The Possibility Of A Category 6 Hurricane

While in the midst of hurricane season, experts are taking a closer look at the effects of climate change and the influence of natural climate cycles and their relation to the growing force of recent hurricanes. The past few hurricane seasons have shown tremendous force and devastation, and with much scientific research being conducted, meteorologists and other experts are working hard to uncover all the factors that are leading to heightened hurricane seasons. However, as each hurricane unleashes it’s full fury time and time again, meteorologists are becoming more concerned that in the near future, we may experience a very rare, Category 6 hurricane.

Increasing Speculation On A Category 6 Hurricane

A Category 6 hurricane has been nothing but a myth, but with each hurricane worse than the previous one, experts believe that it will only be a matter of time before one forms. While Hurricane Patricia was the second-most intense tropical cyclones of our time with sustained wind speeds of 215 mph, Hurricane Irma–a Category 5 storm–was not too far behind with winds reaching 180 mph. Determining if we will ever experience a Category 6 storm is quite the complex task, researchers made a few discoveries that could help their prediction.

Hurricane Intensity Increasing

Both the National Hurricane Center and NOAA noted some important changes of previous hurricanes. To start, there’s been a noticeable slowing of hurricanes’ forward motion, as well as the worsening storm surges. According to the journal Nature, tropical cyclones have decreased their forward speed by 10% since 1949–and scientists believe that the percentage will only continue to increase as time goes on. While the intense storm surges are directly related to the rising sea levels, experts are having a tougher time determining what’s making these hurricanes so much stronger.
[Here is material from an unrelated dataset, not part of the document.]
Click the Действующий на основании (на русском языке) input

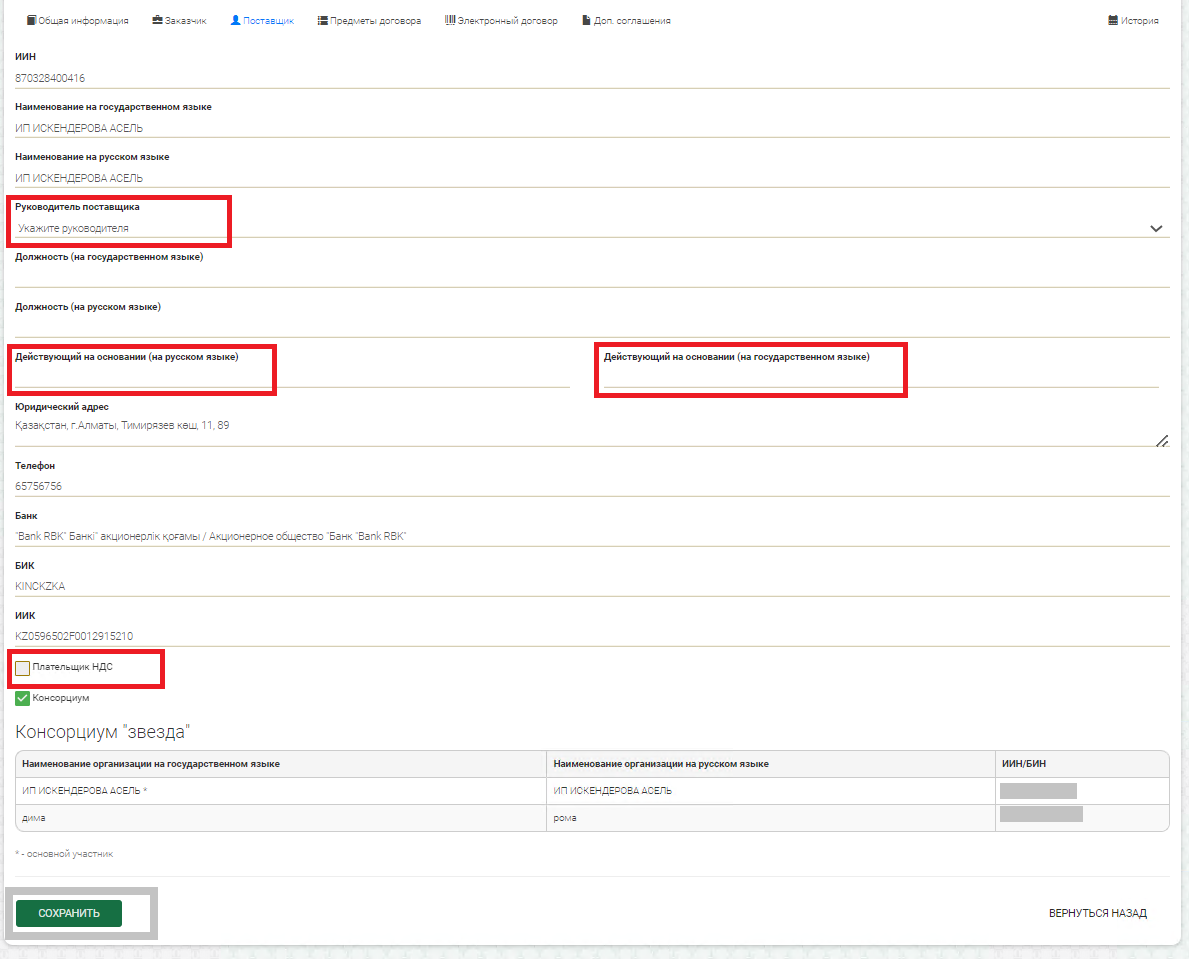point(290,375)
However, with the increasing storm surges and the lingering of hurricanes’ forward motion, our hurricane seasons are going to see a lot more rain.
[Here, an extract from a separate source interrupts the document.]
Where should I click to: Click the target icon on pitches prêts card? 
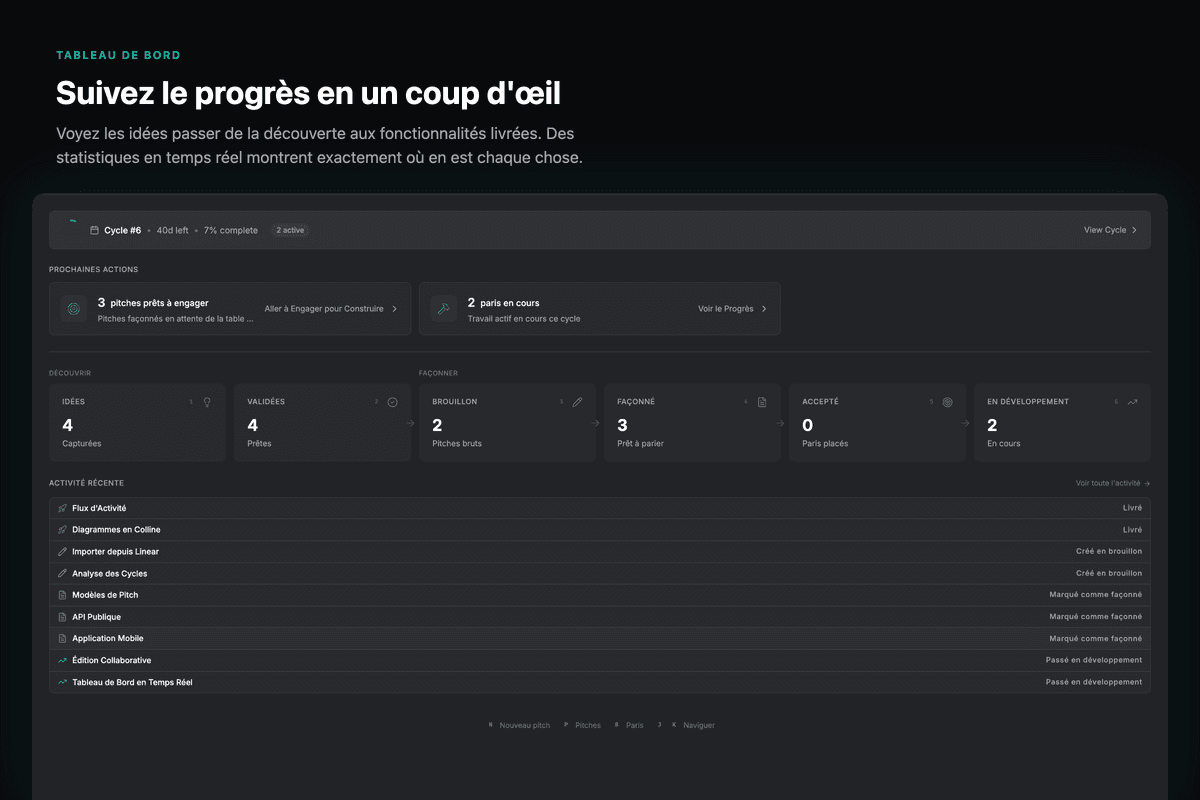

Adam Sobel, a professor of applied physics at Columbia University and director of the Initiative on Extreme Weather and Climate, explains, “There’s almost unanimous agreement that hurricanes will produce more rain in a warmer climate. There’s agreement that there will be increased coastal flood risk, at a minimum because of sea level rise. Most people believe that hurricanes will get, on average, stronger. There’s more debate about whether we can detect that already” (source). As the debate on whether hurricanes will grow stronger (and how they do), it’s quite evident from previous storms that hurricanes are surely growing more and more powerful.

Although the strongest wind speeds can only be predicted, we know that hurricanes are greatly fueled by warm water–i.e. The Gulf and Atlantic waters. Timothy Hall, a senior scientist at the NASA Goddard Institute for Space Studies, claims that we could see winds speeds up to 230 mph anywhere from now to the end of the century, especially if global warming trends continue to grow worse. To put this into better perspective, a hurricane with winds up to 230 mph is the equivalent to an F-4 tornado, and an F-4 tornado has the capacity to pick up cars and toss them through the air. Hurricanes like these could certainly earn the label of a Category 6. For now, only time will tell if we’ll ever experience a hurricane that’s strong enough to be labeled a Category 6.